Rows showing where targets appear
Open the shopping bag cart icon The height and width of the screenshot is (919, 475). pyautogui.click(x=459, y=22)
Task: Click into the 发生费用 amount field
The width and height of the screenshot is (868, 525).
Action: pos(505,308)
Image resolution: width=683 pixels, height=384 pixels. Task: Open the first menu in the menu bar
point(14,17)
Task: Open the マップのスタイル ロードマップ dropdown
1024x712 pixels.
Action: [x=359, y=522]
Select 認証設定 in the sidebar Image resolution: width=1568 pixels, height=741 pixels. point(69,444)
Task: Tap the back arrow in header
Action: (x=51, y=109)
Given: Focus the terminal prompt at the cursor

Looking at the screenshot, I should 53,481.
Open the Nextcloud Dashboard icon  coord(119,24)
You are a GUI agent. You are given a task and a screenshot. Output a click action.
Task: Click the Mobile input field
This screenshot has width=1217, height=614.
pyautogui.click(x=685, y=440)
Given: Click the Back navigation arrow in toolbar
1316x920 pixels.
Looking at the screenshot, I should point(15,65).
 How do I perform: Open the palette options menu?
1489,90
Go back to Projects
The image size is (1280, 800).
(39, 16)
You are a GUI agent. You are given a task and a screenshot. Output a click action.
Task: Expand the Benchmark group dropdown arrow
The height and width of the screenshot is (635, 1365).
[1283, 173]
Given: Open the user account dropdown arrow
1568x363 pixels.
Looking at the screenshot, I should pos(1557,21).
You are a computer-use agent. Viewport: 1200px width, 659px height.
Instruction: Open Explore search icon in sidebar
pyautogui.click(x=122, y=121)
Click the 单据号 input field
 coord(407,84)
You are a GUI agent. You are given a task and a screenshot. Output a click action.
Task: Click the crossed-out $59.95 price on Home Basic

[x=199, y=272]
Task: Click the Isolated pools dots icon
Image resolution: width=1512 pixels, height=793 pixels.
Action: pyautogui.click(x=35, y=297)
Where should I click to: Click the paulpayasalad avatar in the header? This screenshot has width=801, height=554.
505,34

**WHAT NEEDS TO BE DONE**
Can you rewrite all of the material above, swapping each "click action" for "tap action" and leaving everything else untouched?

**TASK SOLUTION**
Open the shopping bag cart icon The height and width of the screenshot is (919, 475). pyautogui.click(x=459, y=22)
Task: Click into the 发生费用 amount field
The width and height of the screenshot is (868, 525).
Action: pos(505,308)
Image resolution: width=683 pixels, height=384 pixels. Task: Open the first menu in the menu bar
point(14,17)
Task: Open the マップのスタイル ロードマップ dropdown
1024x712 pixels.
Action: [x=359, y=522]
Select 認証設定 in the sidebar Image resolution: width=1568 pixels, height=741 pixels. point(69,444)
Task: Tap the back arrow in header
Action: (x=51, y=109)
Given: Focus the terminal prompt at the cursor

Looking at the screenshot, I should 53,481.
Open the Nextcloud Dashboard icon  coord(119,24)
You are a GUI agent. You are given a task and a screenshot. Output a tap action.
Task: Click the Mobile input field
This screenshot has width=1217, height=614.
pyautogui.click(x=685, y=440)
Given: Click the Back navigation arrow in toolbar
1316x920 pixels.
Looking at the screenshot, I should point(15,65).
 How do I perform: Open the palette options menu?
1489,90
Go back to Projects
The image size is (1280, 800).
(39, 16)
You are a GUI agent. You are given a task and a screenshot. Output a tap action.
Task: Expand the Benchmark group dropdown arrow
The height and width of the screenshot is (635, 1365).
[1283, 173]
Given: Open the user account dropdown arrow
1568x363 pixels.
Looking at the screenshot, I should pos(1557,21).
You are a computer-use agent. Viewport: 1200px width, 659px height.
Instruction: Open Explore search icon in sidebar
pyautogui.click(x=122, y=121)
Click the 单据号 input field
 coord(407,84)
You are a GUI agent. You are given a task and a screenshot. Output a tap action.
Task: Click the crossed-out $59.95 price on Home Basic

[x=199, y=272]
Task: Click the Isolated pools dots icon
Image resolution: width=1512 pixels, height=793 pixels.
Action: pyautogui.click(x=35, y=297)
Where should I click to: Click the paulpayasalad avatar in the header? This screenshot has width=801, height=554.
505,34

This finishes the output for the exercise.